Bruschetta Chicken Tostadas
Time-out IN MY MOUTH.
- 2 lb
- chicken breasts, diced
- 2 Tbsp
- each: ground cumin, chili powder
- 2 tsp
- garlic powder, onion powder, ground coriander, smoked paprika
- 6 Tbsp
- extra virgin olive oil, divided
- 2 can(s)
- black beans, drained and rinsed (14.5 oz)
- 4 clove
- garlic, minced, divided
- 1 c
- minced cilantro leaves, divided
- 4 c
- halved cherry tomatoes
- 1/2 c
- minced red onion
- 2 c
- shredded pepper jack cheese
- tostada shells
- ripe avocado
- 4 Tbsp
- sour cream
- juice of two small limes
- 2 c
- loosely packed cilantro leaves
- salt and pepper
How to Make Bruschetta Chicken Tostadas
- 1In a small bowl, combine the cumin, chili powder, garlic powder, onion powder, ground coriander, smoked paprika and a pinch of salt and pepper.

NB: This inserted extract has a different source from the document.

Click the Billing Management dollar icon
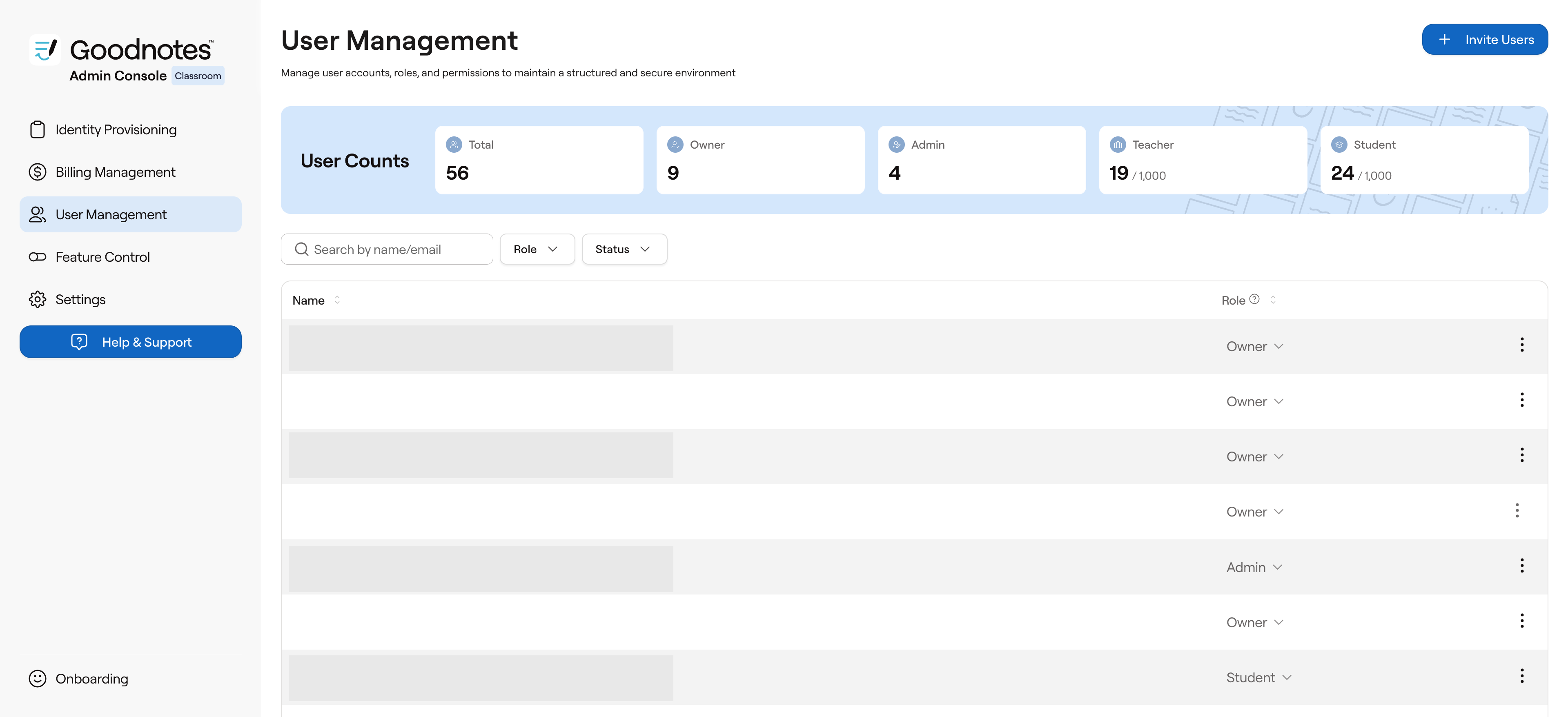This screenshot has height=717, width=1568. [37, 172]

- 2Toss to combine and rub all over diced chicken. Let sit in the fridge for a little bit.
- 3In another bowl, combine the tomatoes, red onion, half the minced garlic, half the minced cilantro and 3 Tablespoon of oil.

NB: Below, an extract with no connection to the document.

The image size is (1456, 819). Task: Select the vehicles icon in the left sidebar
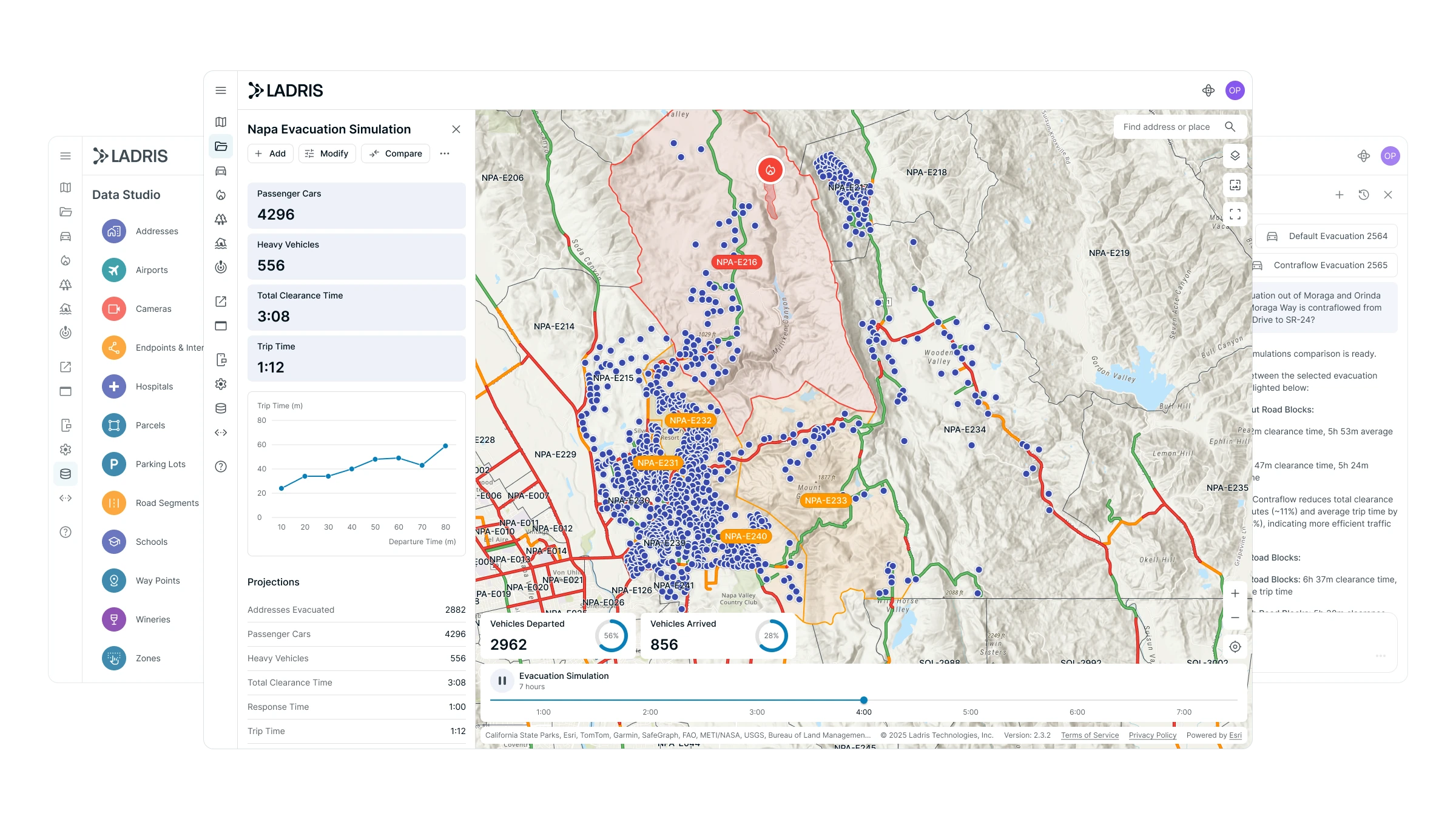pos(221,170)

- 4Season with salt and pepper. Let it marry while you cook.
- 5Heat the remaining 3 Tablespoons of oil in a sauté pan.
- 6Add the chicken and sauté until cooked through and you see a little browning all over.

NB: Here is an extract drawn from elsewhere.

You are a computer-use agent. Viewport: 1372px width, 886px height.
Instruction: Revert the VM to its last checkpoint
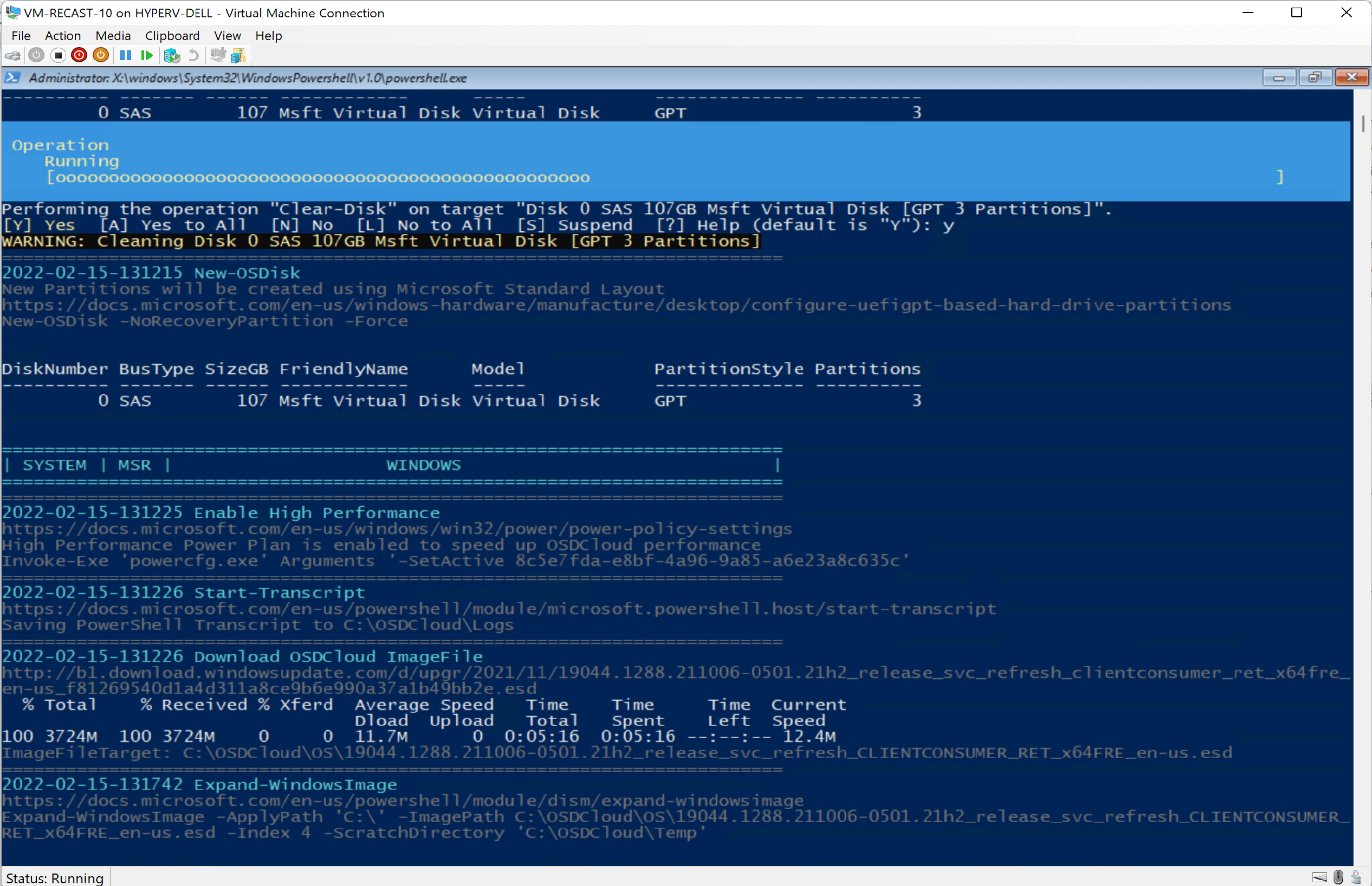(193, 55)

- 7Heat the beans in a small saucepan with the remaining garlic and cilantro.
- 8Drizzle a little oil and a pinch of salt.
- 9Heat through. Mash a few beans if you want. Oh, you want.
- 10Meanwhile, in a food processor, combine the avocado, sour cream, loose cilantro, lime juice and a pinch of salt.
- 11Blend until smooth and glorious and you think about using is as night moisturizer.
- 12To assemble:
Spread some black beans on each tostada shell.
- 13Top with shredded cheese, cooked chicken, the tomato topping and a healthy drizzle of the avo-cream.
The chicken can be grilled and then diced for a more smoky flavor.